Work to complete: If a line of the records holds the word "Viewport", copy it out.

Raw data:
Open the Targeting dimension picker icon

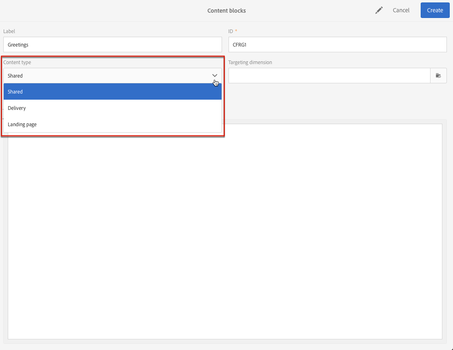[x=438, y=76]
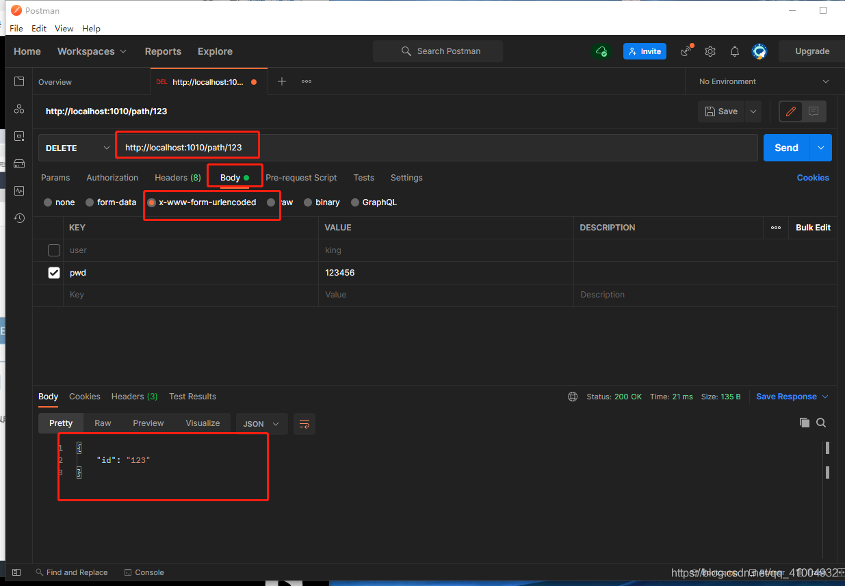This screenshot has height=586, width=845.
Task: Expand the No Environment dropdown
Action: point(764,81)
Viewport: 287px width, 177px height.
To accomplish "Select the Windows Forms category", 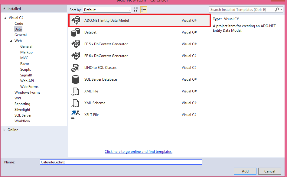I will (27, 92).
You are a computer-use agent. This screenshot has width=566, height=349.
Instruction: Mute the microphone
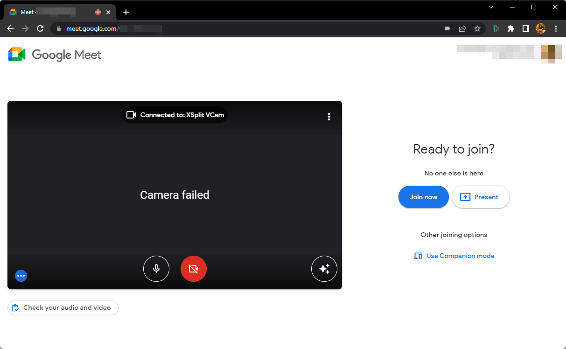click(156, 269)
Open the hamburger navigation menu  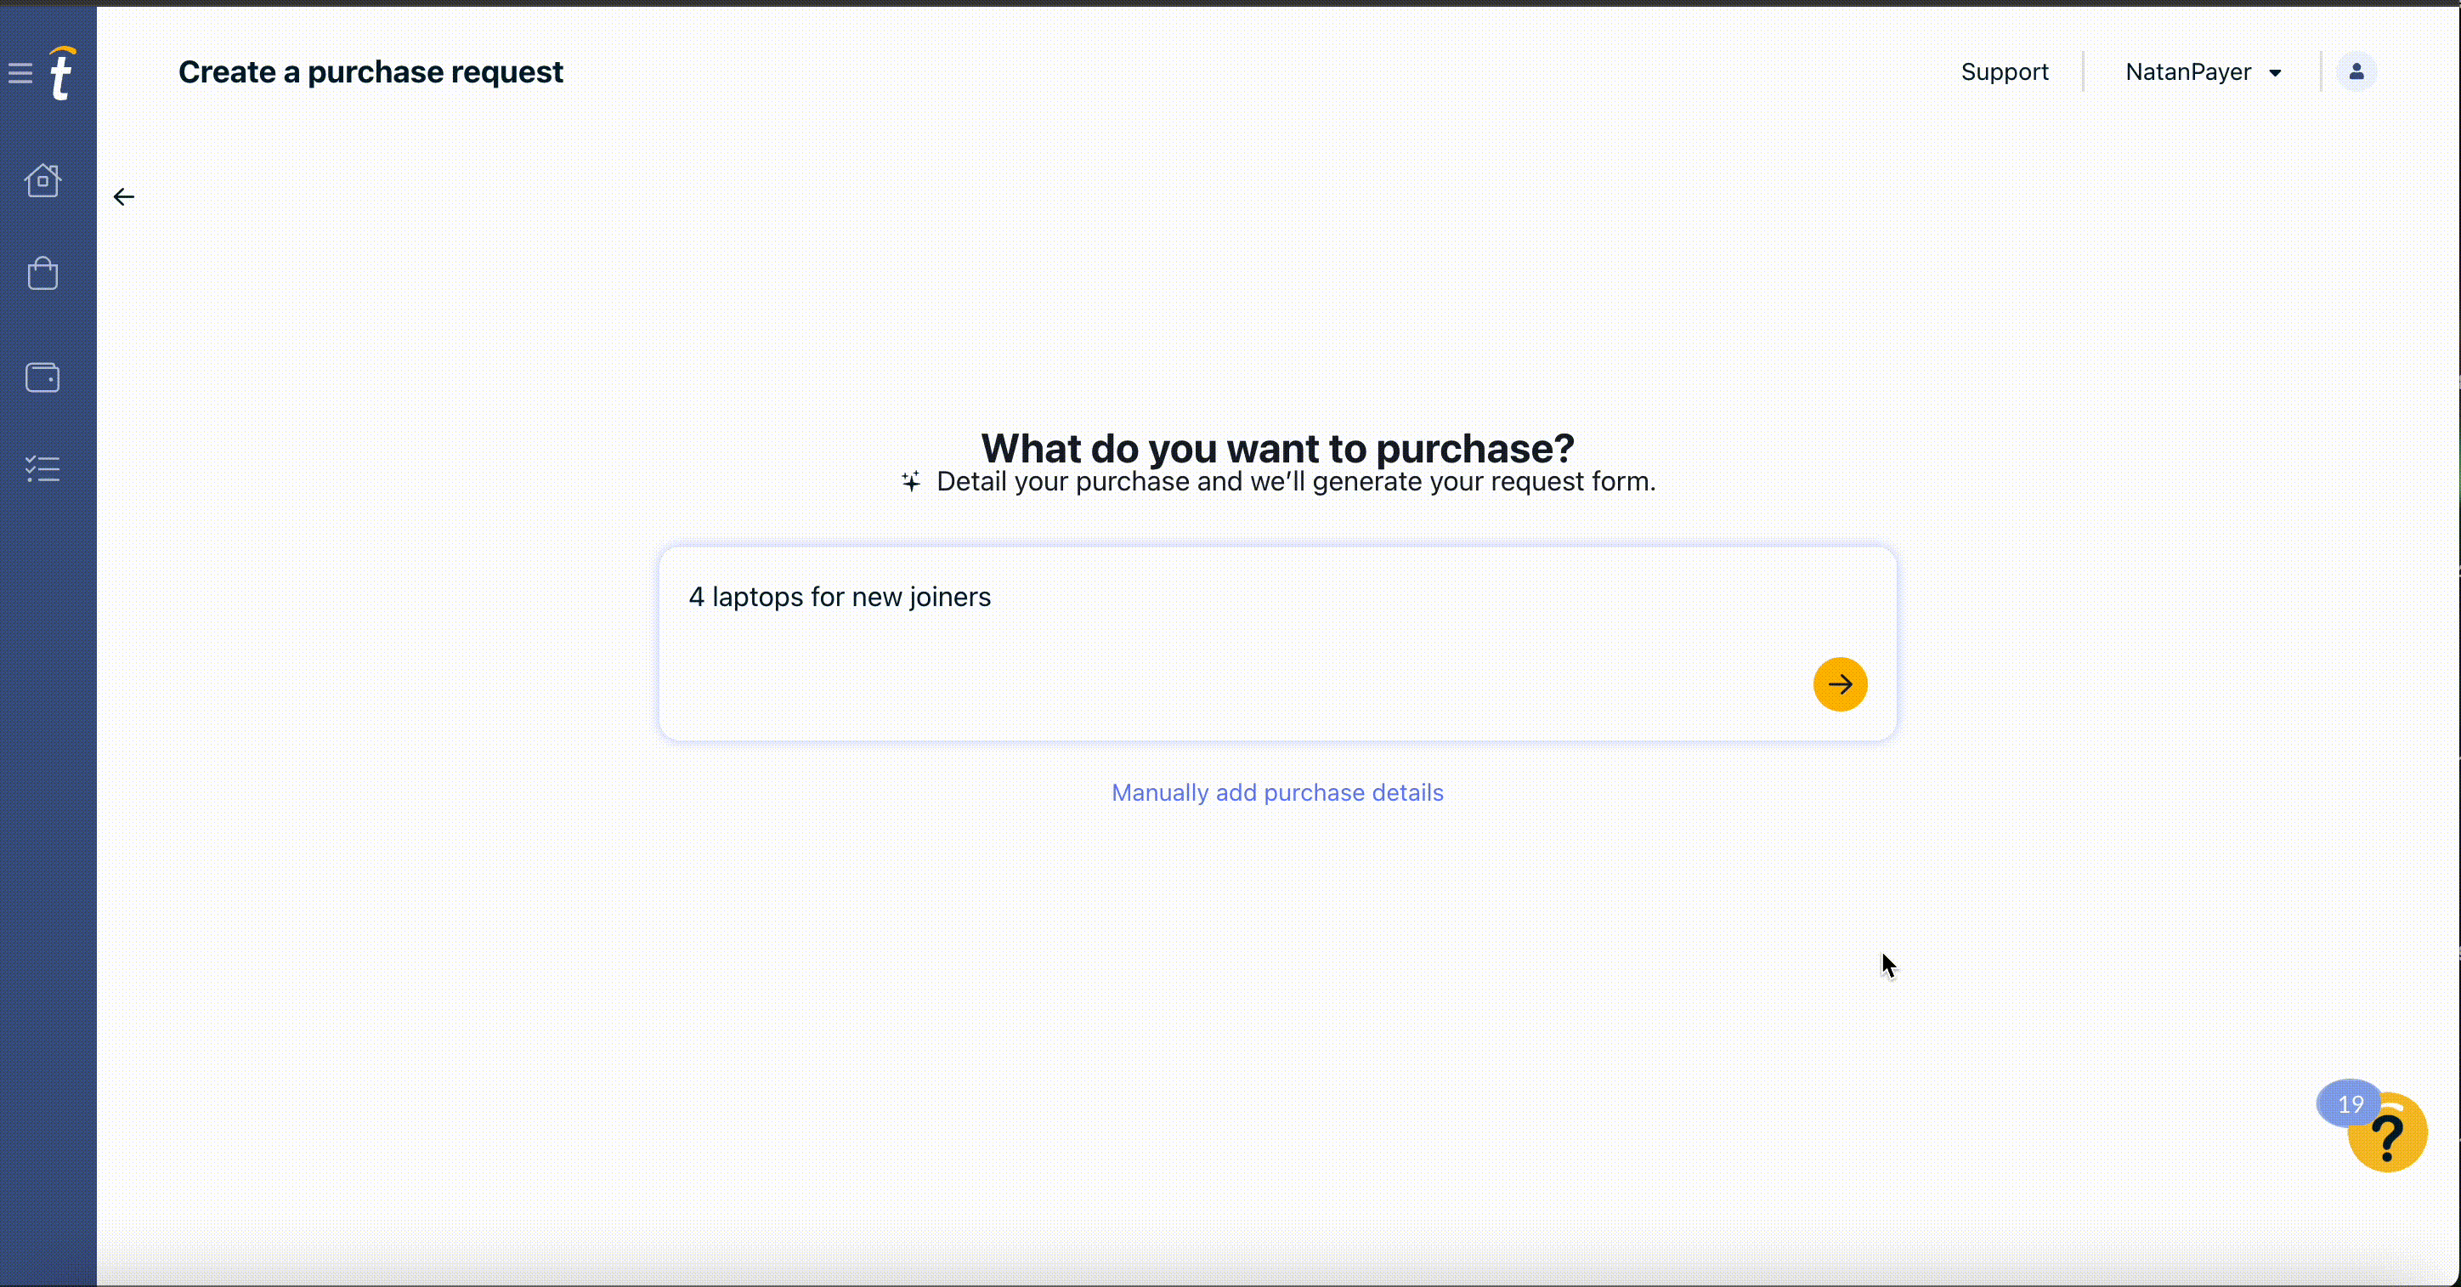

==

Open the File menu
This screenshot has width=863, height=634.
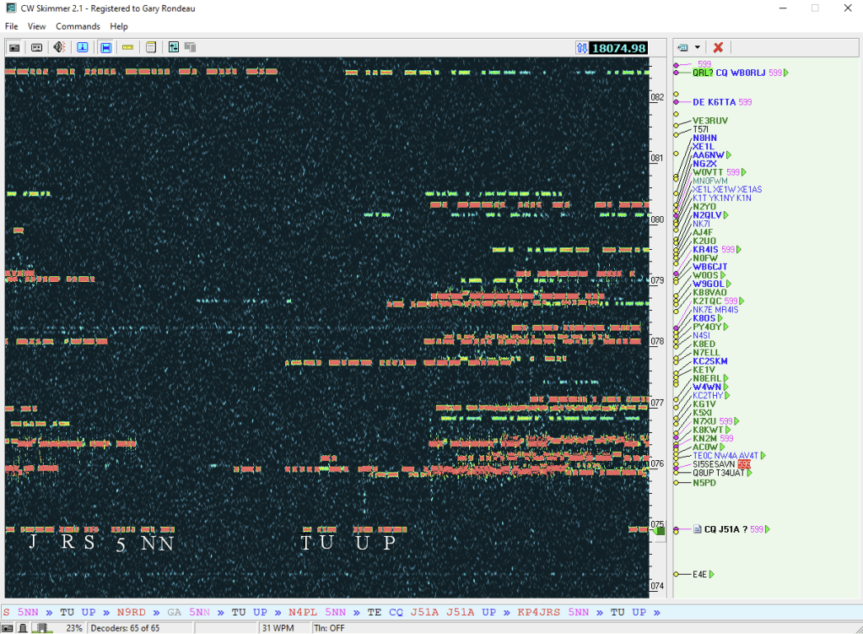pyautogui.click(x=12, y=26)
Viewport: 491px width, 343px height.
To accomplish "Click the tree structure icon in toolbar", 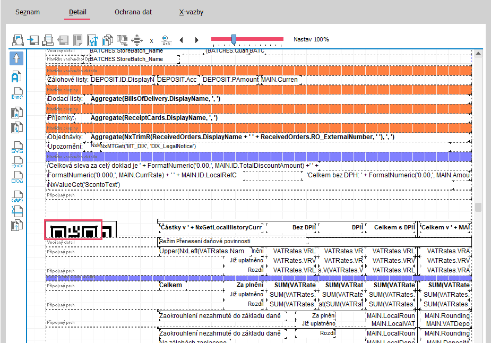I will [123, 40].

Task result:
Viewport: 287px width, 177px height.
Viewport: 491px width, 343px height.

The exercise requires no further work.